When you buy something, you pay the market price. When you sell it, you demand an emotional price. The gap between the two is where you lose money.



The empty flat ego

This effect is clearly visible in the empty flat ego scenario, a classic situation in Indian metro cities.

Consider Mr. Verma owns a 2BHK where the previous tenant paid 40,000. When the tenant leaves, he lists it for 42,000, expecting appreciation.

But new societies with swimming pools and gyms have come up next door. His building has none.

Tenants offer 35,000. Mr. Verma refuses. Accepting less than the previous rent feels like defeat.

Consequently, he keeps the flat empty for 4 months waiting for the right price, losing 1.40 lakh in vacancy—a real financial loss incurred just to protect his .

The ego hold

The same trap plays out in the stock market.

You buy shares of Company X at 500 on a friend’s tip. The stock crashes to 300 as the business weakens.

The rational move: sell, accept the 200 loss, and reinvest in a stronger company.

Instead, you hold. Selling feels like admitting you were wrong. The stock becomes more valuable to you simply because you own it.

The result is often that the stock slides to 100, and you lose almost your entire capital because you were too emotionally attached to admit a mistake.

The selling trap

Real estate is not immune to this bias.

Consider Mr. Sharma wants to sell his independent house, which a broker values at 80 lakhs based on area rates.

Mr. Sharma reacts with shock, demanding 1 crore because he has celebrated 20 Diwalis there and painted the walls himself.

The problem is that Mr. Sharma is selling memories—like the corner where his son learned to walk—while the buyer is simply buying bricks and seeing a damp wall that needs repair.

Mr. Sharma refuses the market offer. As the house sits on the market for 2 years and the paint peels, he eventually sells it for 75 lakh out of desperation.

His pride ultimately costs him 5 lakh plus two years of lost .

The electronic graveyard

Hoarding is most visible in our drawers.

It shows up in two forms: the backup phone lie and the cable hoard.

Rohan buys a new iPhone but refuses to exchange his old Android—bought for 30,000—for 6,000. He feels looted. “The camera is still great,” he tells himself.

So he keeps it as a backup.

What he ignores is simple: electronics depreciate faster than rotting fruit.

The same drawer holds old Nokia chargers, USB-A cables and iPhone boxes he refuses to discard. He overvalues their hypothetical future utility and undervalues present space.

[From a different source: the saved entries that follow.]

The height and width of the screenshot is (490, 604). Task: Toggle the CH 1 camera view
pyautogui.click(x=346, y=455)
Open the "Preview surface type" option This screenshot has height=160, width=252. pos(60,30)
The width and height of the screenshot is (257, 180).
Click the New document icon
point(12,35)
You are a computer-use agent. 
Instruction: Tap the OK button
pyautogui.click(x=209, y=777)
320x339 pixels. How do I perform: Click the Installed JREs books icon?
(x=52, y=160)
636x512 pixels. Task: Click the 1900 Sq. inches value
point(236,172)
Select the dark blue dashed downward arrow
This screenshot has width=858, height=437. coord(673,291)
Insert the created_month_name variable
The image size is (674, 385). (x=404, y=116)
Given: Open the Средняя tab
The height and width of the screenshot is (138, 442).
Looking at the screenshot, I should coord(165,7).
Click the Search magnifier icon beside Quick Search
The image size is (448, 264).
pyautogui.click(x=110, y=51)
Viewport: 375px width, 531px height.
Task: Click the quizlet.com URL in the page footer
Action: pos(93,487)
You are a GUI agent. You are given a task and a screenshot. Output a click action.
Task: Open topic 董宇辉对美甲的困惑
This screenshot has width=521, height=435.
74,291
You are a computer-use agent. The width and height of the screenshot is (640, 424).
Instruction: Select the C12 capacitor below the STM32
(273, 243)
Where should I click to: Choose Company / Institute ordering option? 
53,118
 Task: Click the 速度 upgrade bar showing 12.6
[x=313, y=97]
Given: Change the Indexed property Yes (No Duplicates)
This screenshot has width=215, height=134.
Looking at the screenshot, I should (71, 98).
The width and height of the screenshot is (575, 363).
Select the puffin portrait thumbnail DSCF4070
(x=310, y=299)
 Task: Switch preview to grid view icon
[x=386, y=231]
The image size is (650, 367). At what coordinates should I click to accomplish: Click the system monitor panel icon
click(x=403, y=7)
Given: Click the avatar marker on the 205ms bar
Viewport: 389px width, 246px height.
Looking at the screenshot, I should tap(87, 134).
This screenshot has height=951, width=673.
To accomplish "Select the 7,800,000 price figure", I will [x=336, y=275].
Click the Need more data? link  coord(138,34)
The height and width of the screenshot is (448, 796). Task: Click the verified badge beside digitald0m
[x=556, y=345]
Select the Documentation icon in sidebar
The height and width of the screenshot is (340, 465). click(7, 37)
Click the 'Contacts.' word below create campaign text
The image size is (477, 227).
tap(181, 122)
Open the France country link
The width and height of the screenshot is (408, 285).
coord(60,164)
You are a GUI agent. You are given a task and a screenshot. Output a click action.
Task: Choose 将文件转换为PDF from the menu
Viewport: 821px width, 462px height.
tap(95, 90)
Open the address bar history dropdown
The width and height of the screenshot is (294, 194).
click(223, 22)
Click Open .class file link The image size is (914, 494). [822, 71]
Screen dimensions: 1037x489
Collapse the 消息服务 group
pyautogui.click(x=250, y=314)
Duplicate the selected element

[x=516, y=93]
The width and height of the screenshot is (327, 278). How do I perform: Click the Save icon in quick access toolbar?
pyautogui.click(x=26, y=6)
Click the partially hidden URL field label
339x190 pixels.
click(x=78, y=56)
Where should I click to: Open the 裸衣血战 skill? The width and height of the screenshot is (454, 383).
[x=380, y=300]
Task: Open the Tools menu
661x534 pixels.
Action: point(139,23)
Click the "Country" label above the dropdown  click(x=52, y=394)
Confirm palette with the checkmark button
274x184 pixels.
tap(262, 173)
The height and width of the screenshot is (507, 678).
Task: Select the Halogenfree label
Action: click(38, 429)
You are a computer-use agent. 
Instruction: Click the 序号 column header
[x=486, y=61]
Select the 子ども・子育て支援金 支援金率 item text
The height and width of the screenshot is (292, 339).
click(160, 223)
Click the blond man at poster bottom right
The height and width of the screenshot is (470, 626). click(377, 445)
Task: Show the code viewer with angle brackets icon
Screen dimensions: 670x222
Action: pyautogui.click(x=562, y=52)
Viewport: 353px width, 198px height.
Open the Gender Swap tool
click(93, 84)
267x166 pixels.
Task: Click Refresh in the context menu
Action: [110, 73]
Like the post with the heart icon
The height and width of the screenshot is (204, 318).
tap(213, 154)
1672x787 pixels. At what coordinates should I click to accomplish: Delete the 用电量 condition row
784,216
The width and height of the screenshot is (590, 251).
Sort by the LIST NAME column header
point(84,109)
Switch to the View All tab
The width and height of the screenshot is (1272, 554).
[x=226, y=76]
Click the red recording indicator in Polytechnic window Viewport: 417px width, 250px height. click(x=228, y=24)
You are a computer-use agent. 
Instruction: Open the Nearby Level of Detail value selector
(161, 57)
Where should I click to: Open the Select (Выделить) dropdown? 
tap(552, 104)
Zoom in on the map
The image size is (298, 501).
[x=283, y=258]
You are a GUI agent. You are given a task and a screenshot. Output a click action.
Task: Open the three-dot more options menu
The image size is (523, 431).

Eventually, the phone turns into e-waste worth 0. Meanwhile, he may end up buying new cupboards or paying for storage to house trash, effectively paying rent for items with zero utility.

The infinite almirah loop

We treat clothes like permanent balance-sheet entries.

Mrs. Mehra’s wardrobe is overflowing with heavy suits she hasn’t worn since 2018. Yet she cannot part with an old Anarkali because she paid 5,000 for it.

She values the suit by past price, not current utility. Instead of donating unused clothes, she buys a new Godrej almirah for 25,000 to create space.

She spends money to store items worth 0, and within two years, the new almirah fills up too.

That is the infinite almirah loop: spending fresh money to protect sunk costs.

The stranger test

The Endowment Effect makes us hoard dead assets, hold losing stocks and lose rental income. To beat it, detach ownership from judgment.

Before keeping or selling anything, ask:

If I didn’t own this today, would I buy it at this price?

  • For the stock: If you didn’t own Company X, would you buy it at 300? If the answer is no, sell.
  • For rent: If Mr. Verma were a tenant, would he pay 40,000 for his old flat when the building next door offers a pool for the same price? No.

That answer is your clarity.

Stop running a museum

Your home and are not museums. Museums preserve history. Investors allocate for future value.

Every day you hold a dead asset—a losing stock, an empty flat, unused clothes—you are paying a fee to your ego.

Wealth flows to the practical, not the sentimental. Clean the drawer. Sell the junk. Book the loss. Let your money breathe.

Stop paying the emotional tax. Start earning real returns.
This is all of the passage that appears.